[SELECTED PASSAGE]:
━━━━━━━━━━━━━━━━━━━━

In the first of his series from The Berlin film festival, Devon filmmaker Max Sobol explains just what he’s doing there – other than looking for £400,000 for his feature, that is.
So, it’s 2009, Obama is president, Britain has spent the last few days under a carpet of snow and we’re in the grips of a global recession. To celebrate I’ve decided to scrape together what little money I have and come to the Berlin film festival to try and convince someone to give me £400,000.
I’m staying in a studio apartment with four other guys and subsisting on budget meals until the inevitable point where my money runs out and I have to start busking/whoring/bank robbing/phoning my long-suffering family for help. Not exactly most people’s ‘plan A’, granted, but I always feel that you’ve got be prepared to get your balls out and put them on the table. I mean, sure, they’re gonna get smashed at some point -but that’s life and in the meantime I also happen to be at one of the most exciting, important and inclusive film festivals in the whole world.
But wait, perhaps I’ve gotten a little ahead of myself – too much coffee – you’re probably wondering who the hell I am.
So, a potted history:
I’m a filmmaker – from Devon – currently working in London as a freelance Editor/cameraman/1st AD anything that pays and plenty that doesn’t. I’m primarily a director of Drama. I’ve shot around 60 films of varying degrees of quality and interest; two through the Phoenix Media bursary scheme, another at Brief Enounters – as it was then called – several at The Arts Institute at Bournemouth where I studied Film Production and, more recently, three self-funded HD projects; two half hour and one of 70 minutes.
The reason I am here in Germany is to have some meetings about a feature project that I am trying to get made.

━━━━━━━━━━━━━━━━━━━━

[GIVEN DATA]:
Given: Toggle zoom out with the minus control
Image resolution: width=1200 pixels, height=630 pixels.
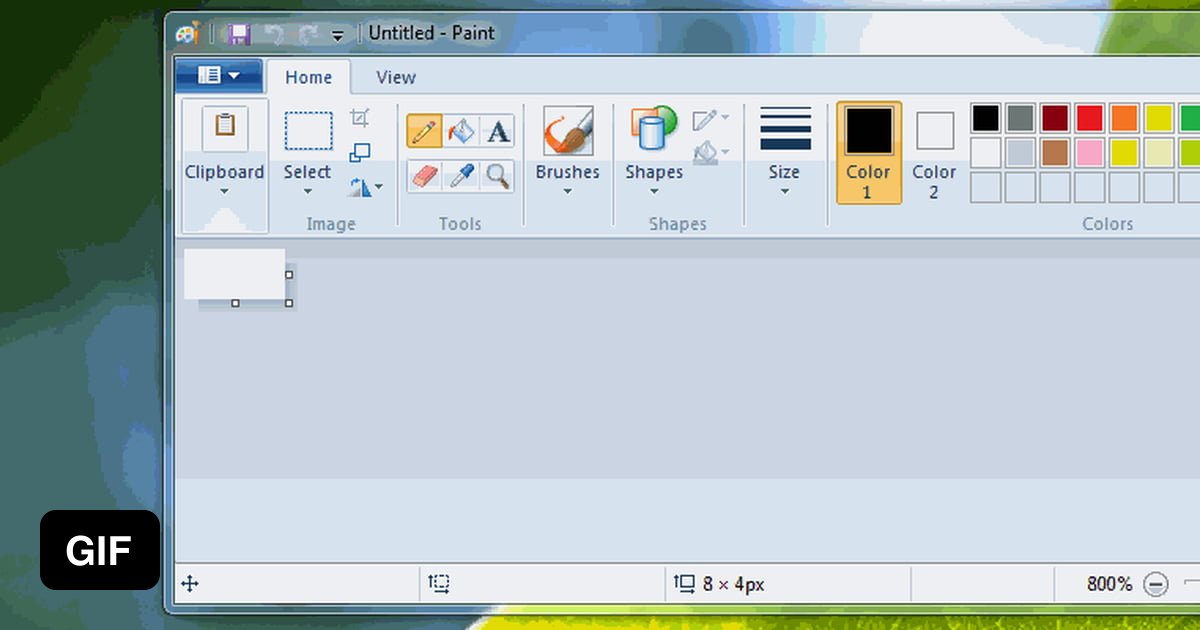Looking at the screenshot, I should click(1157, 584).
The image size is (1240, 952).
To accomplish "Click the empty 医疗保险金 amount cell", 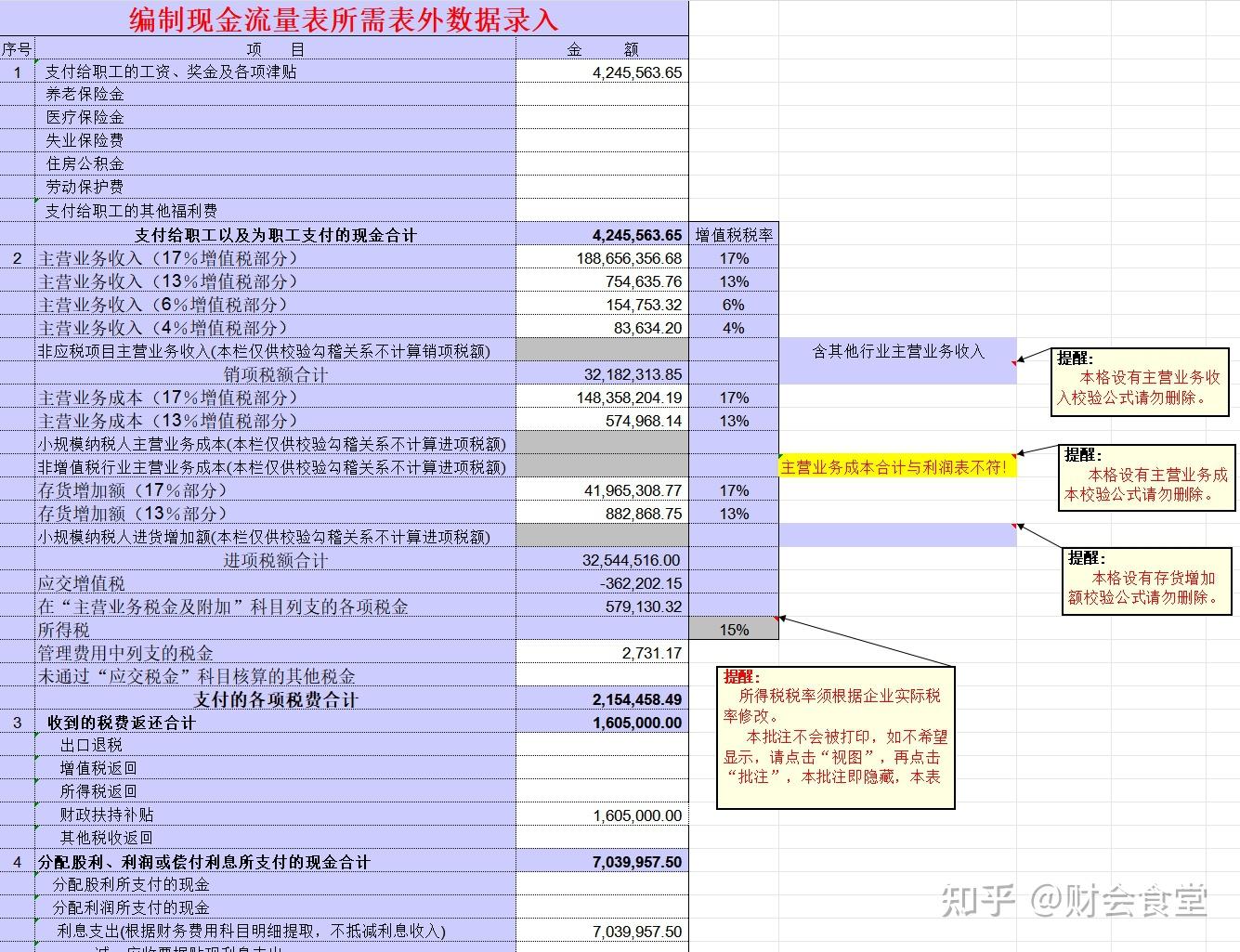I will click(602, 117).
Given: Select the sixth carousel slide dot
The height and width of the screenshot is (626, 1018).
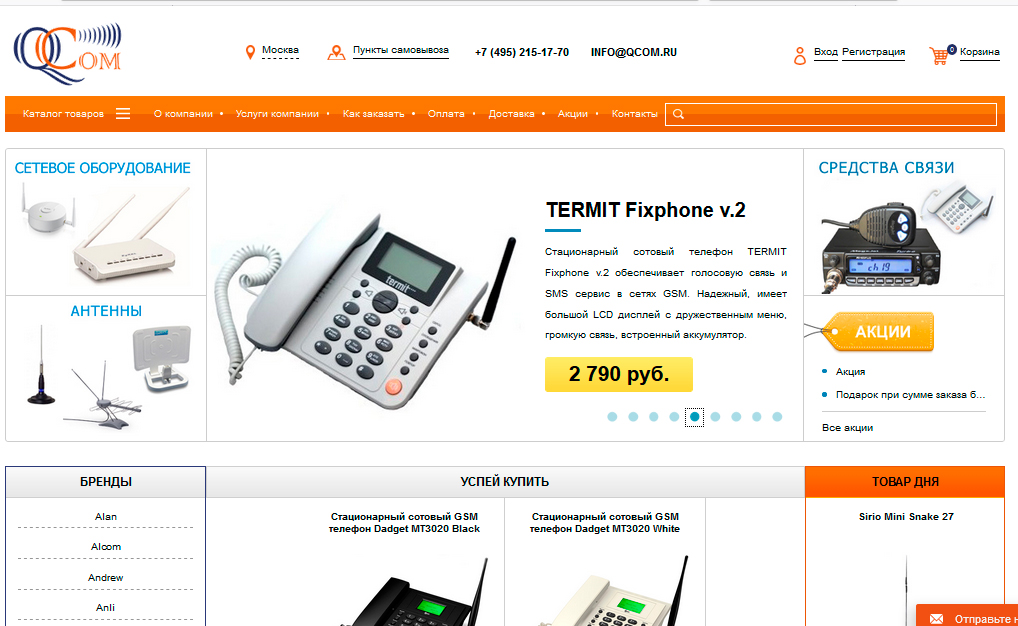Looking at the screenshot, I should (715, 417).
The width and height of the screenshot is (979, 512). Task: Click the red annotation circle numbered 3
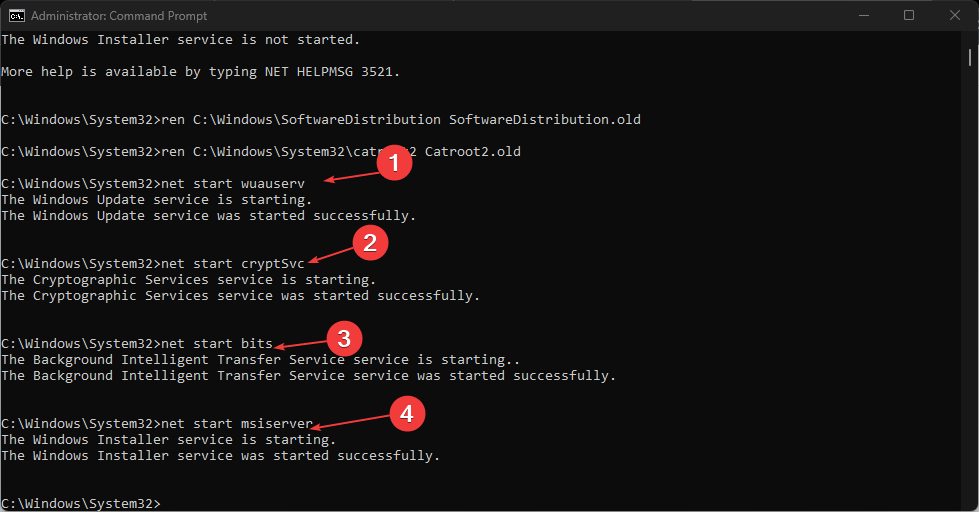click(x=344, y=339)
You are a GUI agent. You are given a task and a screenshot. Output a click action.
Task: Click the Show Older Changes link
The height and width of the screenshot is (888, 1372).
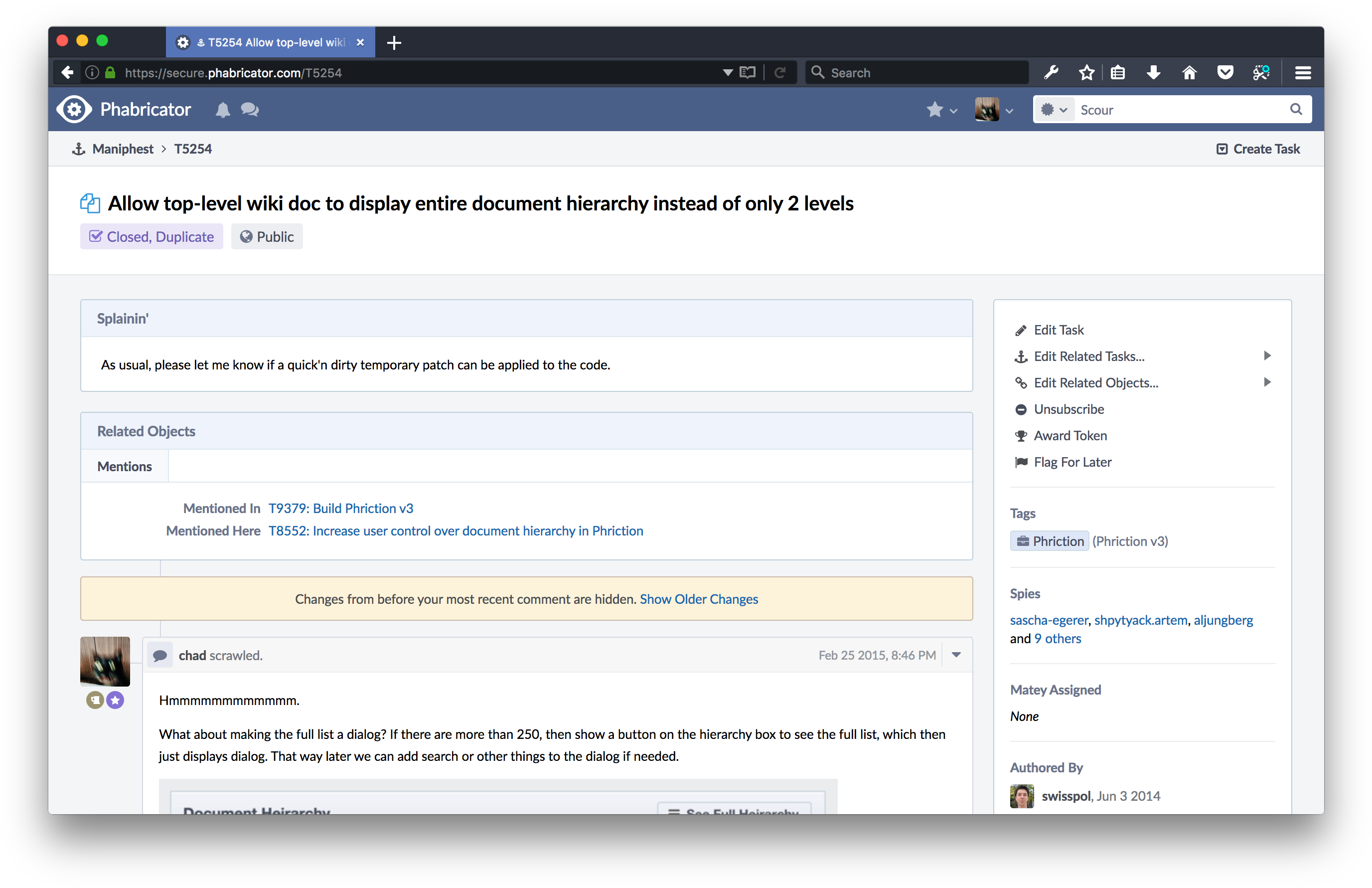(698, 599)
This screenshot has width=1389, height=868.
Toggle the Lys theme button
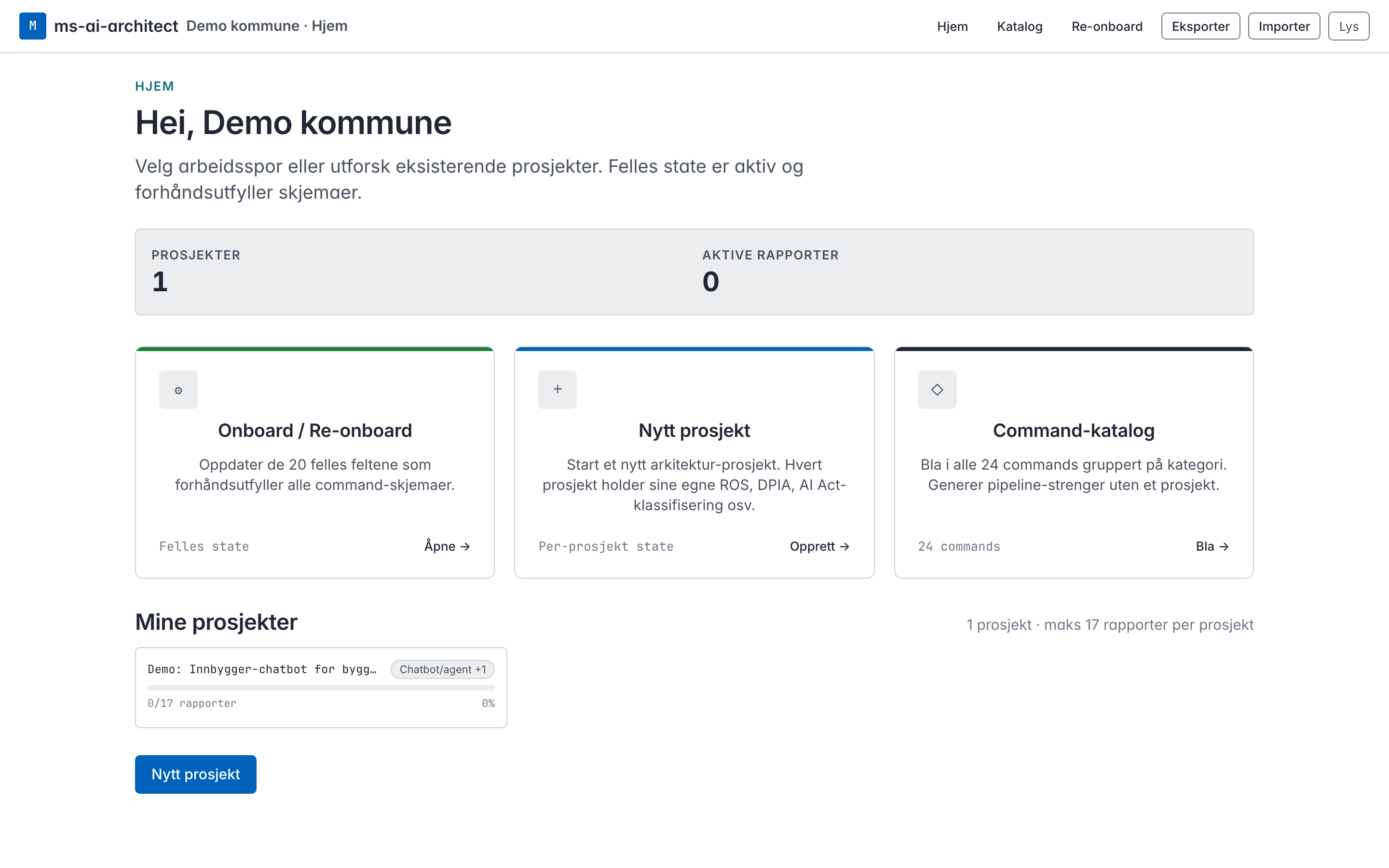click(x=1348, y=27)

━━━━━━━━━━━━━━━━━━━━

[ACTIONS TO TAKE]:
1. According to the Berlin festival diary, why is the filmmaker in Germany? Answer in one to three sentences.
2. From the Berlin festival diary, write out the passage from "So, it’s 2009, Obama" to "the whole world.".

[THE SOLUTIONS]:
1. He is there to have meetings about a feature project that he is trying to get made. Part of that is trying to convince someone to give him £400,000 for it.

2.
So, it’s 2009, Obama is president, Britain has spent the last few days under a carpet of snow and we’re in the grips of a global recession. To celebrate I’ve decided to scrape together what little money I have and come to the Berlin film festival to try and convince someone to give me £400,000.
I’m staying in a studio apartment with four other guys and subsisting on budget meals until the inevitable point where my money runs out and I have to start busking/whoring/bank robbing/phoning my long-suffering family for help. Not exactly most people’s ‘plan A’, granted, but I always feel that you’ve got be prepared to get your balls out and put them on the table. I mean, sure, they’re gonna get smashed at some point -but that’s life and in the meantime I also happen to be at one of the most exciting, important and inclusive film festivals in the whole world.